Adnan Bashir Bhatti, Farhan Ali, and Siddique Akbar Satti

Abstract

Introduction: Dengue fever is endemic in developing nations worldwide with as many as 500,000 annual cases of dengue hemorrhagic fever (DHF) and dengue shock syndrome (DSS). A prompt and accurate diagnosis early in the disease course is essential for prompt identification and treatment of severe complications of the dengue virus infection (DVI). We identified cross-reactivity of a rapid IgM test for typhoid fever in patients with febrile illnesses that were determined to be due to dengue virus.

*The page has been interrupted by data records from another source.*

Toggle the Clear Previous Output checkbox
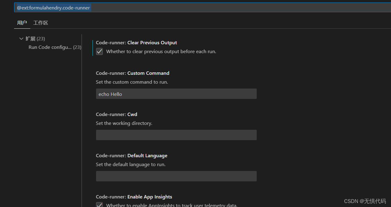Viewport: 391px width, 207px height. tap(99, 51)
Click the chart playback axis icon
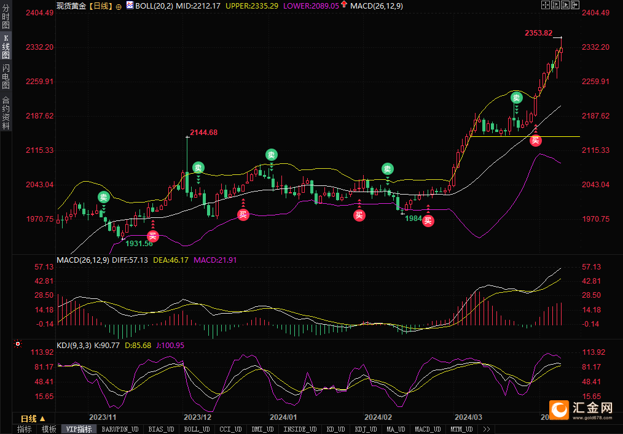Image resolution: width=623 pixels, height=434 pixels. (565, 5)
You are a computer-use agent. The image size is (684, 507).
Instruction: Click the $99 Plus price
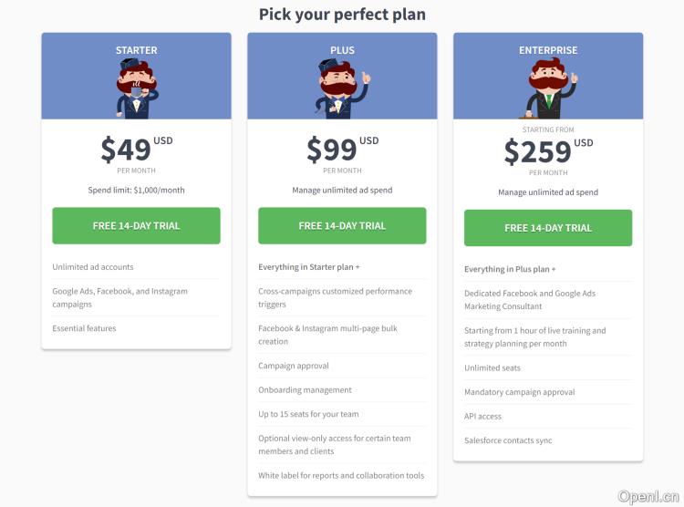point(332,149)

Methods: All patients with documented DVI during a recent epidemic in Pakistan also underwent diagnostic testing for Salmonella enterica serovar Typhi. The diagnosis of DVI was made based on clinical findings and the positive results for dengue non-structural protein 1 antigen (NS1Ag) and/or dengue IgM antibody (anti-D IgM) during the acute phase of febrile illness. Patients with positive test results for Salmonella typhi (S. Typhi) IgM also had their blood cultures done.

Results: In the group of 322 patients with clinical and serological evidence of DVI, 107 also tested positive for S. Typhi IgM. Blood cultures were negative for S. Typhi bacteria in all patients. Principal disease features included fever, headache, myalgia, retro-orbital pain, and a rash accompanied by thrombocytopenia and leukopenia. Comparisons of clinical and routine laboratory findings between the S. Typhi-positive and negative groups showed no significant differences. Patients testing positive for both NS1Ag and anti-D IgM were significantly more likely to test positive for S. Typhi IgM, even in the absence of typhoid fever. No routine antibiotics were used and all patients survived.

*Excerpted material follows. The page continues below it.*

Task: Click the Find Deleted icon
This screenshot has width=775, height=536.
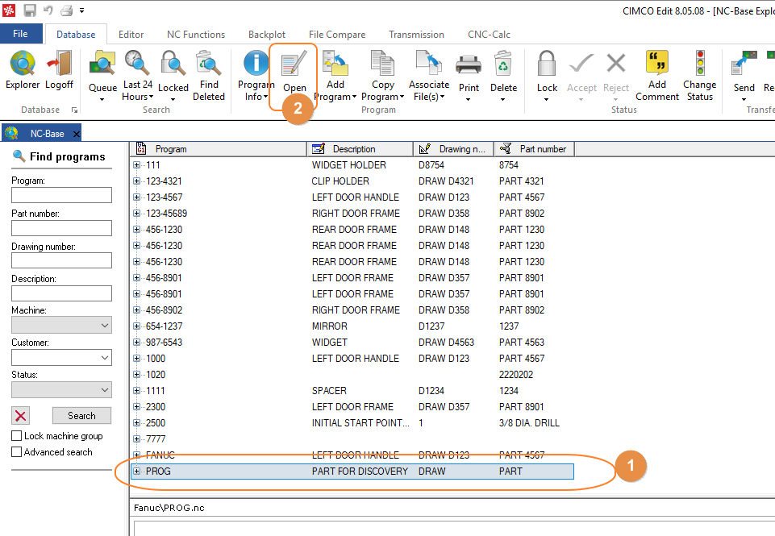Action: pos(209,63)
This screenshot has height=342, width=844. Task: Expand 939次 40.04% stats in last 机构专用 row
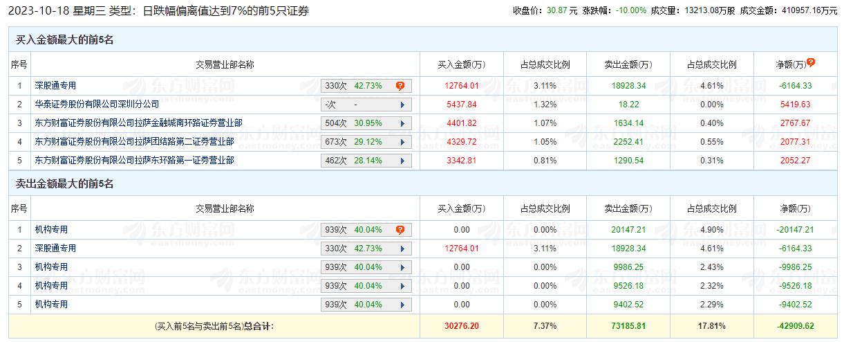coord(367,305)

Conclusion: One-third of a large group of patients with primary DVI also demonstrated false positive results for typhoid fever. Cross-reactivity of a rapid immunoassay for typhoid fever has not been previously reported in DVI or any other flavivirus infections. Until these findings can be further evaluated, clinicians should be cautious in interpreting S. Typhi rapid immunoassays and have a high index of suspicion of DVI in dengue fever endemic areas.